*Supplied passage*.
::::::

Georgia Department of Transportation officials previously sounded the alarm that inflation was driving up the cost of projects.

A review of GDOT announcements by The Center Square over the first 10 months of the past two fiscal years shows the agency’s board has awarded nearly 21.3% fewer project contracts this fiscal year, but the cost of those has increased by about 16%.

Based on announcements, between July 2022 and April 2023, transportation officials said they awarded 221 contracts totaling $1.7 billion. Between July 2023 and April 2024, the agency said it awarded 174 projects costing $1.9 billion.

A department spokesperson did not respond to a request to confirm the numbers. In October 2022, an agency spokeswoman confirmed to The Center Square that inflation was driving up the cost of road projects in Georgia, with some project bids more than 40% higher than projected.

::::::

*Task objective*. Pick up the article above on Georgia road contract costs and keep writing it from its last sentence.

*Data shown*.
::::::

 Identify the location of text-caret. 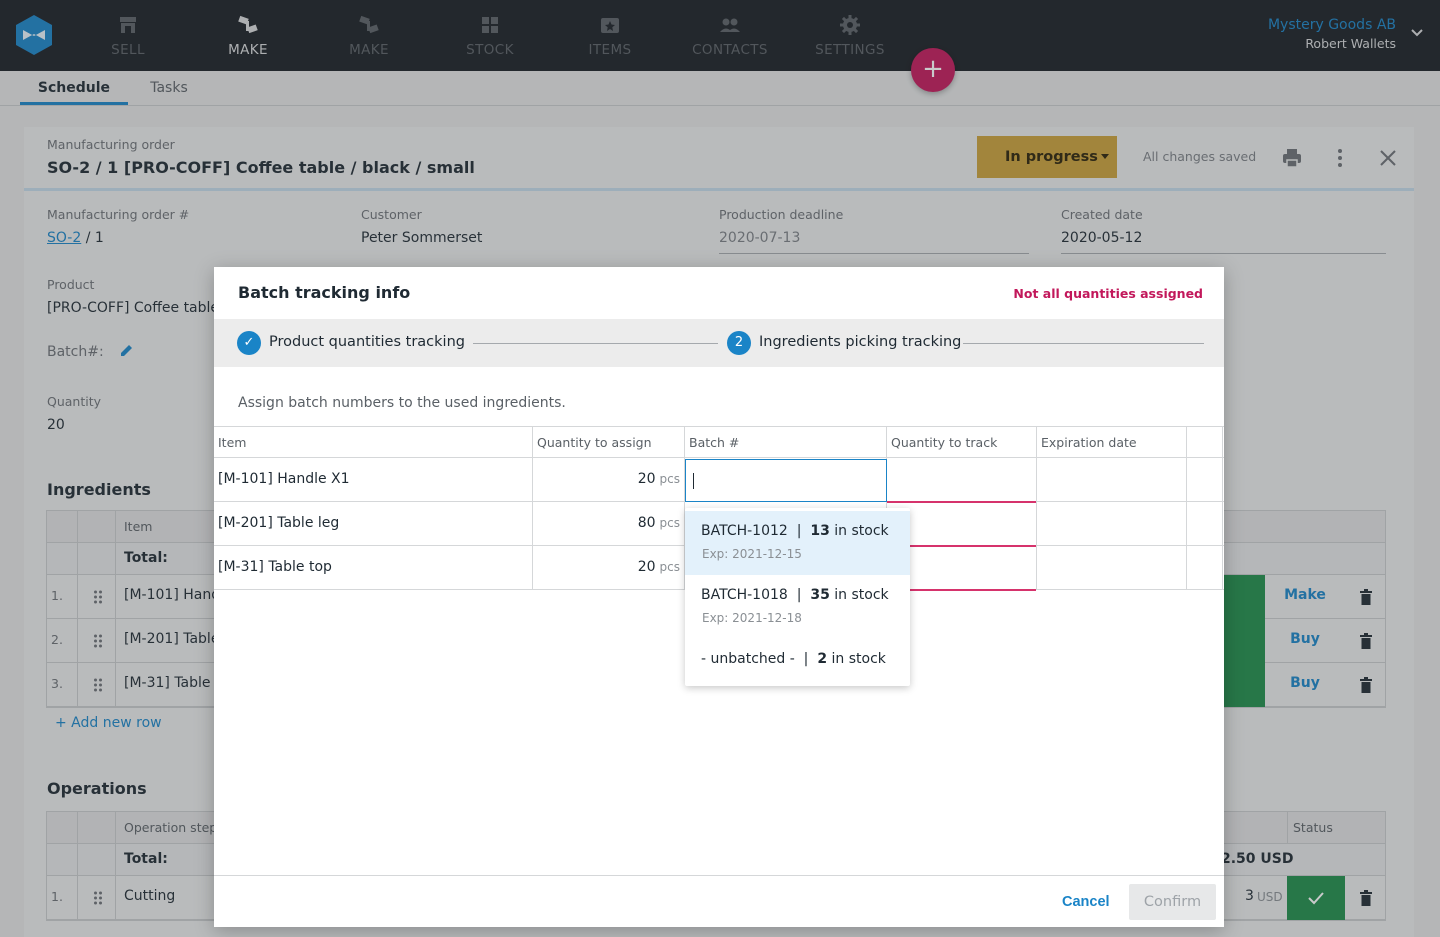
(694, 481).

::::::

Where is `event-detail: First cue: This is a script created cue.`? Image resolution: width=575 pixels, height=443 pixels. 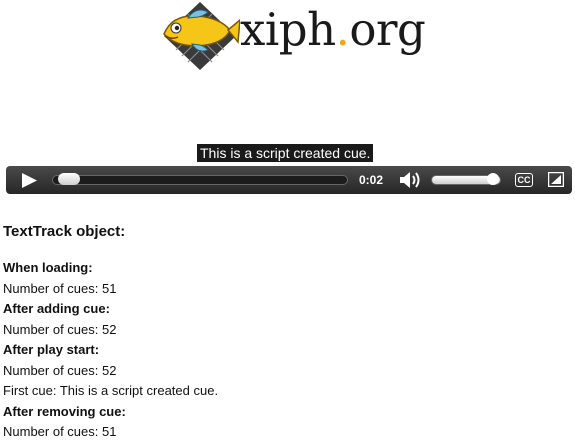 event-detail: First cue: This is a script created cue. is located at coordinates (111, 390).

::::::

*Response for this exercise*.
Last week, transportation officials announced they let an additional eight projects. On Friday, Peach State officials approved $16.9 million in loans and grants for five transportation infrastructure projects across the state.

The state’s fiscal year starts on July 1.

Transportation funding has been a priority for Republican Gov. Brian Kemp. At the start of the year, the governor recommended an additional $1.5 billion in state funds for the Georgia Department of Transportation for projects that “directly help move commuters and freight.”